§ QUESTIONS:
**a.** How many human samples does the Ebola-Reston news report say were tested for Ebola?
**b.** Quote the Ebola-Reston news report word for word, starting with "But the government" and going on through "the government said.".
------ PAGE EXTRACT ------
The Philippines will slaughter 6,000 pigs at a hog farm north of the capital Manila to prevent the spread of the Ebola-Reston virus, health and farm officials said on Monday.

But the government has lifted a quarantine on a second hog farm after tests by experts from the World Health Organisation (WHO), World Organisation for Animal Health (OIE) and Food and the Agriculture Organisation (FAO) showed no more signs of the disease.

The country has more than 13 million heads of swine and the discovery of Ebola-Reston on two hog farms north of Manila was isolated, the government said.

"There is ongoing viral transmission in Bulacan ... as a precautionary measure, depopulation will be carried out in the Bulacan farm," Health Secretary Francisco Duque told reporters, referring to the farm just north of Manila.

The government said 6,000 pigs would be killed, burned and buried as experts sought to determine the source of Ebola-Reston in pigs as well as pig-to-pig and from pig-to-human transmission. Duque said 147 human samples have been tested for Ebola, but only six have tested positive. But all six remain healthy, he added.
------ DATASET ------
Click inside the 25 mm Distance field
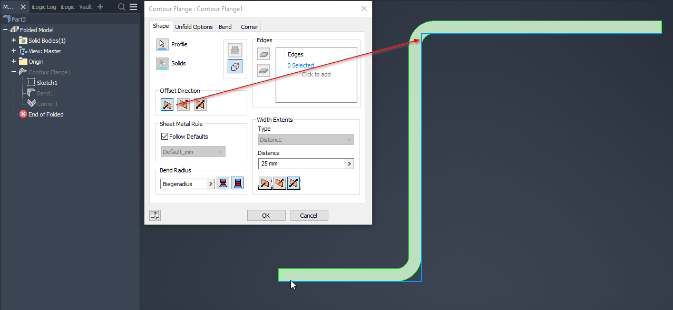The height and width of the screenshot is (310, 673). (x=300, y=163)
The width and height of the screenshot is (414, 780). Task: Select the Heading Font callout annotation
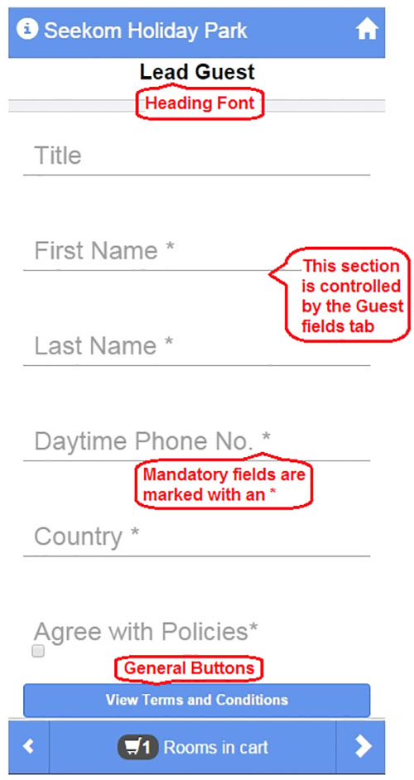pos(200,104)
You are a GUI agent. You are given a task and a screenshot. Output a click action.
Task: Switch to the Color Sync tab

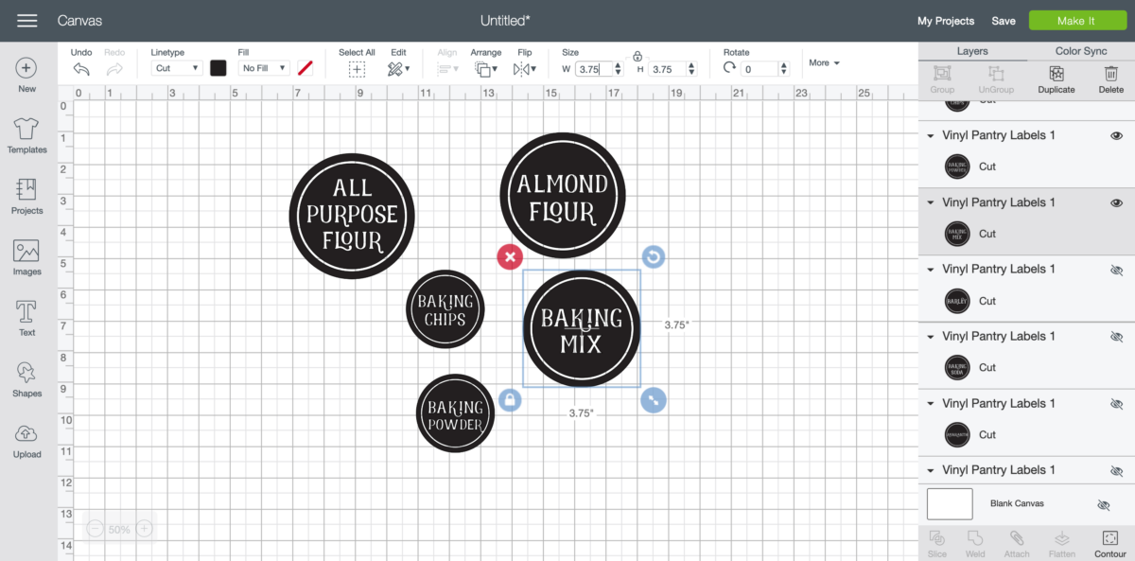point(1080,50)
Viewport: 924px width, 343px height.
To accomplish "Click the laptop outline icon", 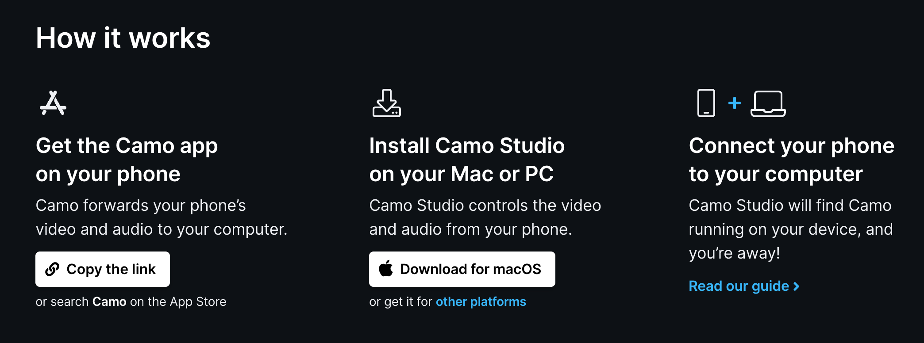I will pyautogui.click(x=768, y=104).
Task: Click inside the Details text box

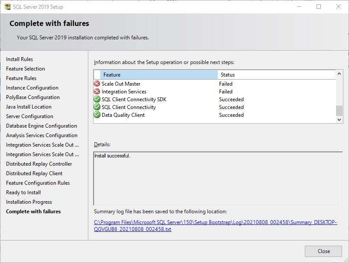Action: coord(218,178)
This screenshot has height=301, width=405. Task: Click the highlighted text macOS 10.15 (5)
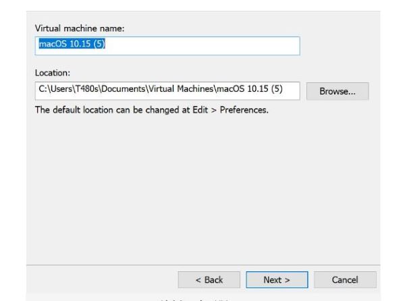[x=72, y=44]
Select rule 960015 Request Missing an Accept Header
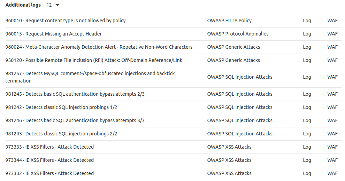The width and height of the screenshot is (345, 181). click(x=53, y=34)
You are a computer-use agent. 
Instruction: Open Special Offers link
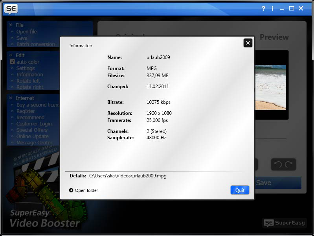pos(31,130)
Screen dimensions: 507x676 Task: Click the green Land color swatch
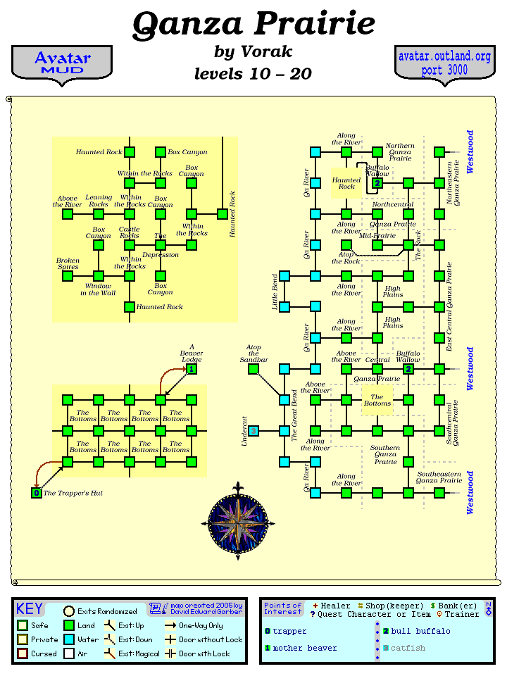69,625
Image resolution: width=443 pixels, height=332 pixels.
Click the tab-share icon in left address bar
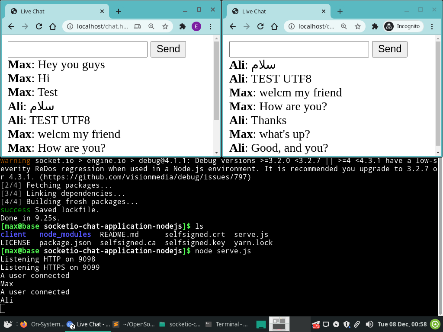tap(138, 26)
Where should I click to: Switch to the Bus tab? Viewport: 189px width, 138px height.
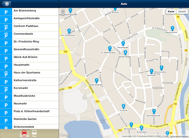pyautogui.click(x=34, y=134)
------
------ DATASET ------
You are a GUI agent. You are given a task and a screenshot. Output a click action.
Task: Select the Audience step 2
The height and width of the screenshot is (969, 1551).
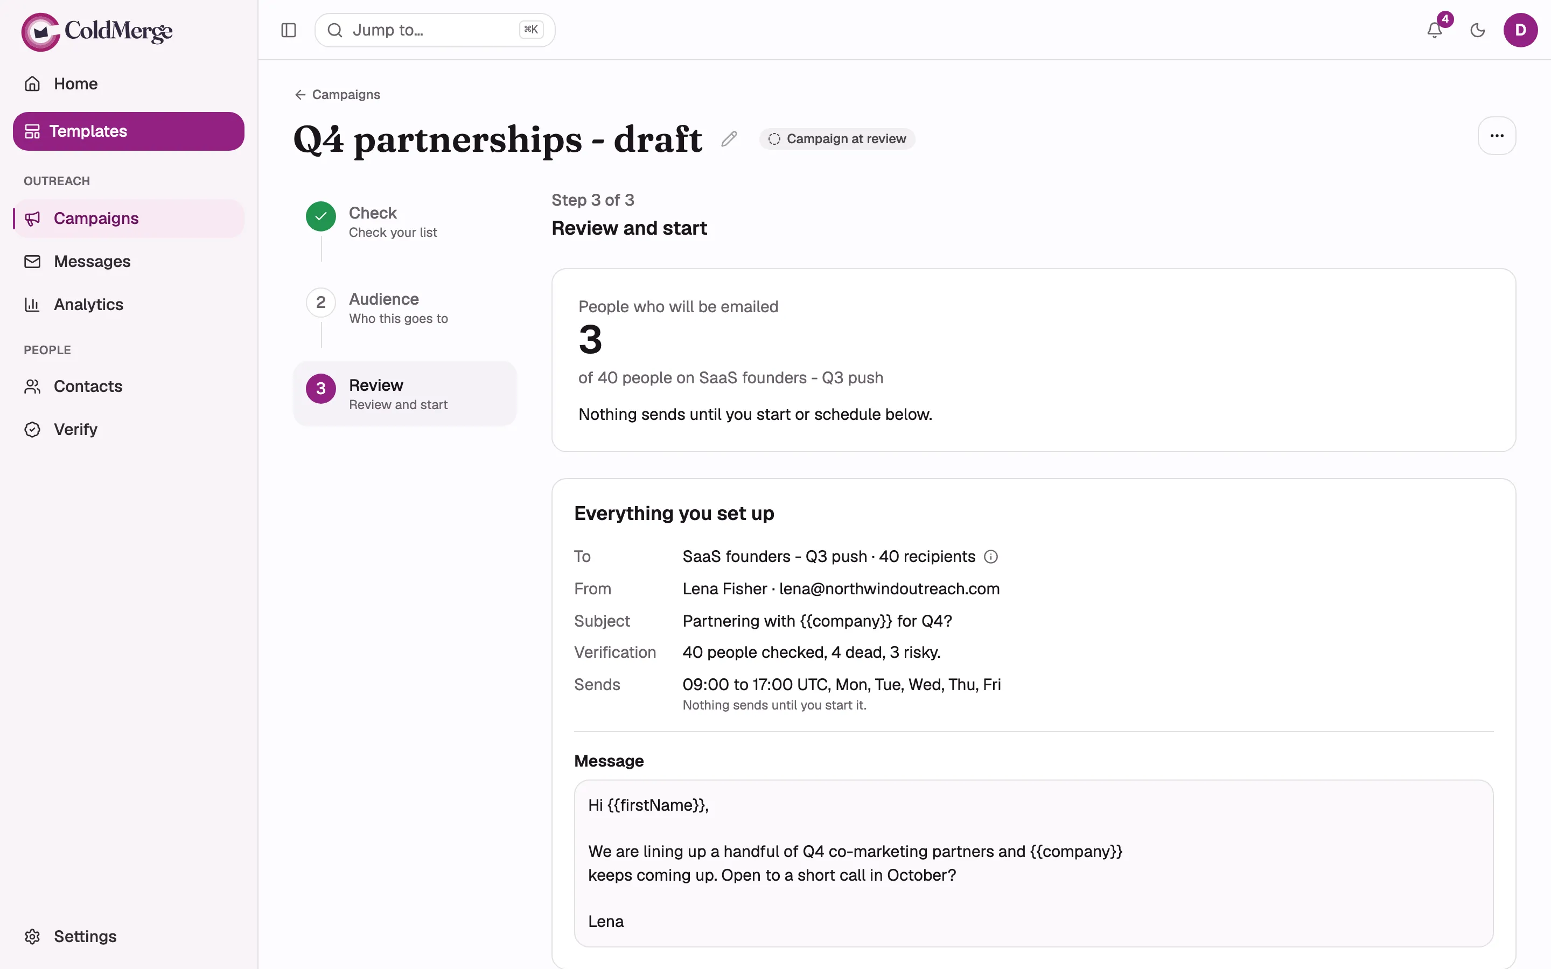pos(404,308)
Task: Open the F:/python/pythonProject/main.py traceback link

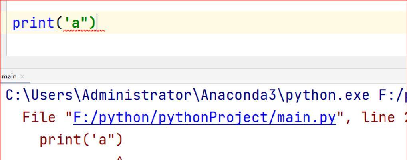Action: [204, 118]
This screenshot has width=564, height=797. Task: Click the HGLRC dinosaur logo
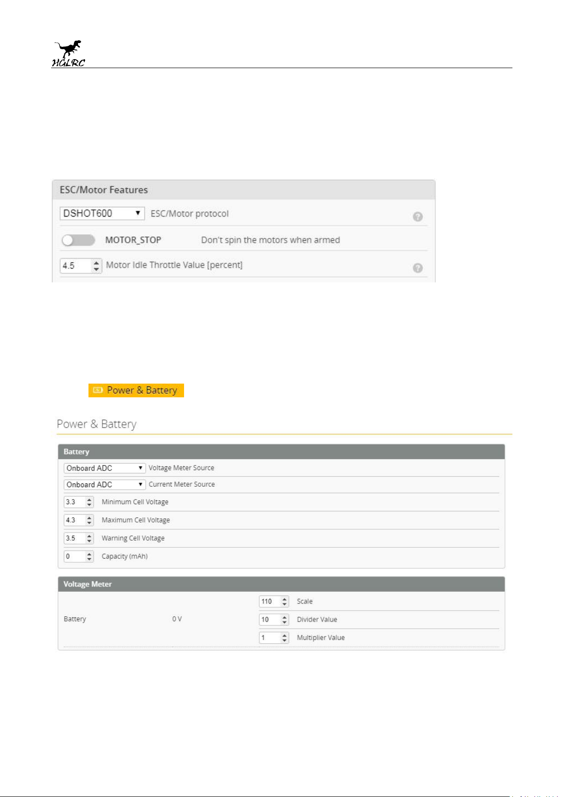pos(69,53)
------
------ DATASET ------
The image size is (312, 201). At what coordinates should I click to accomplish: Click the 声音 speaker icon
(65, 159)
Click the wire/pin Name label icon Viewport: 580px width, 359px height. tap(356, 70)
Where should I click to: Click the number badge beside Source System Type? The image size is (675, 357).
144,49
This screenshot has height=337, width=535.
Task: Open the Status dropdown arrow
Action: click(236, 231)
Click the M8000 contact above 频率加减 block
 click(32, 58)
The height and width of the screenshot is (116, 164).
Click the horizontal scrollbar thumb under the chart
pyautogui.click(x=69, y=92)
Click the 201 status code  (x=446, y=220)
------
§ EXPECTED RESULTS:
**a.** 147 human samples.

**b.**
But the government has lifted a quarantine on a second hog farm after tests by experts from the World Health Organisation (WHO), World Organisation for Animal Health (OIE) and Food and the Agriculture Organisation (FAO) showed no more signs of the disease.

The country has more than 13 million heads of swine and the discovery of Ebola-Reston on two hog farms north of Manila was isolated, the government said.